Camino por senderos que desconozco. Sin necesidad, alguna noche salí a la calle para detener un taxi que no atravesó esa madrugada, mientras en mi habitación flotaba un deseo que más tarde me impediría dormir. Las avenidas me han llevado por rumbos ajenos, pero con la esperanza trémula y silenciosa en la punta de mis dedos; y las carreteras me han hecho agotar los recuerdos con la piel encendida y húmeda bajo la lluvia, en tanto un aroma de tierra mojada renacía en mi cerebro.

He dicho adiós a los cielos azules, y los he cambiado por recámaras empenumbradas donde pasé momentos sin duda memorables, aun con el riesgo de añadir otro ladrillo a la pared de este inagotable laberinto. Y otras veces he sentido el hechizo de los bosques, o el temor visceral a ser víctima de su emboscada, cuando la premura me exigía llegar a la ciudad muy pronto. Aún más, renuncié en muchas ocasiones a la fácil tranquilidad del sueño por explorar los territorios que se ofrecían a mis ojos algunas madrugadas: el mar espumoso por único horizonte, una banca en algún lugar de alguna foto, o cierto curva de un rostro enmarcado por cierto cabello bajo una medialuz peculiar.

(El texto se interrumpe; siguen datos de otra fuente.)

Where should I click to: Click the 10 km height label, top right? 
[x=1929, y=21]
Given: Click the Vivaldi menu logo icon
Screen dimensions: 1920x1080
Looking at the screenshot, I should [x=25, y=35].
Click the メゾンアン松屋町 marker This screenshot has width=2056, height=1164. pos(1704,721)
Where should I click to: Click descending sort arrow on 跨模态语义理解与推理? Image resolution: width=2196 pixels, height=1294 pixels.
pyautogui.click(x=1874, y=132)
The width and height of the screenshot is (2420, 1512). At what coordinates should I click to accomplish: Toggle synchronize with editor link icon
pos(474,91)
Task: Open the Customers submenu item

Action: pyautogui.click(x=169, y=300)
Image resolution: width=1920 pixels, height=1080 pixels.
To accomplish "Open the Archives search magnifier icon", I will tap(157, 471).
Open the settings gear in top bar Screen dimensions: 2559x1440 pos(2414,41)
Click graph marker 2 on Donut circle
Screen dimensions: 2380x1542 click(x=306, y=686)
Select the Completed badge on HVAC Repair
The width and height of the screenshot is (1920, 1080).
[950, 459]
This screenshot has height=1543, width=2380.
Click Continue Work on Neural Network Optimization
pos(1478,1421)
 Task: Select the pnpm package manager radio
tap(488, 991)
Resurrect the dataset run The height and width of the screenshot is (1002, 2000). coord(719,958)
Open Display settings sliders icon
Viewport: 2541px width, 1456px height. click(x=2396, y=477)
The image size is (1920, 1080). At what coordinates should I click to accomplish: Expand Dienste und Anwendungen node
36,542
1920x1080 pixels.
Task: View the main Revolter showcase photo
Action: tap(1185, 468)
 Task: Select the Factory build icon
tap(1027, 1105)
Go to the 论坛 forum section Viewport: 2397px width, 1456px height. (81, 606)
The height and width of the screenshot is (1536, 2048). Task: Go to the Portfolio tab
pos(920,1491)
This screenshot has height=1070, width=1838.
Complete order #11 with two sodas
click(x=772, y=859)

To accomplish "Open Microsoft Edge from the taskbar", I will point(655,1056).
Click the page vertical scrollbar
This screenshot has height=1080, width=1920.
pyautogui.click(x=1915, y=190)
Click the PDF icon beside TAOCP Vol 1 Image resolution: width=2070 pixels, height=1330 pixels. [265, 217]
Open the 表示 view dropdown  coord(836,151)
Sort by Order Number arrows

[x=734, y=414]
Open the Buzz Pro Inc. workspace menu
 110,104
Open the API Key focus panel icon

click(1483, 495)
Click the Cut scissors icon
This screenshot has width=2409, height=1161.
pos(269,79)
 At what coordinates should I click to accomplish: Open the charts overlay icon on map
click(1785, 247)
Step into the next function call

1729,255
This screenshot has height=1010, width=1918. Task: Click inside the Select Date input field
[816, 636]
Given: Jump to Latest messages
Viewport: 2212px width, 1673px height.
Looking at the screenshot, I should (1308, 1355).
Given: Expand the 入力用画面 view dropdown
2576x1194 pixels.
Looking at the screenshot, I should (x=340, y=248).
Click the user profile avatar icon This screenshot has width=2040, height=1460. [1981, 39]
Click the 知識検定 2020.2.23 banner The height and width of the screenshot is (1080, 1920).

Tal vez es que nací con corazón de perro vagabundo y conozco valles, praderas y montañas por su nombre, o quizá mis ojos se acostumbraron a imaginar el mundo desde el trapecio del barco y a través de la distancia, mientras el viento susurra que cada momento y cada nueva tierra tendrán para mí brazos de laberinto. Y ésa es mi salvación, y ésa es mi condena.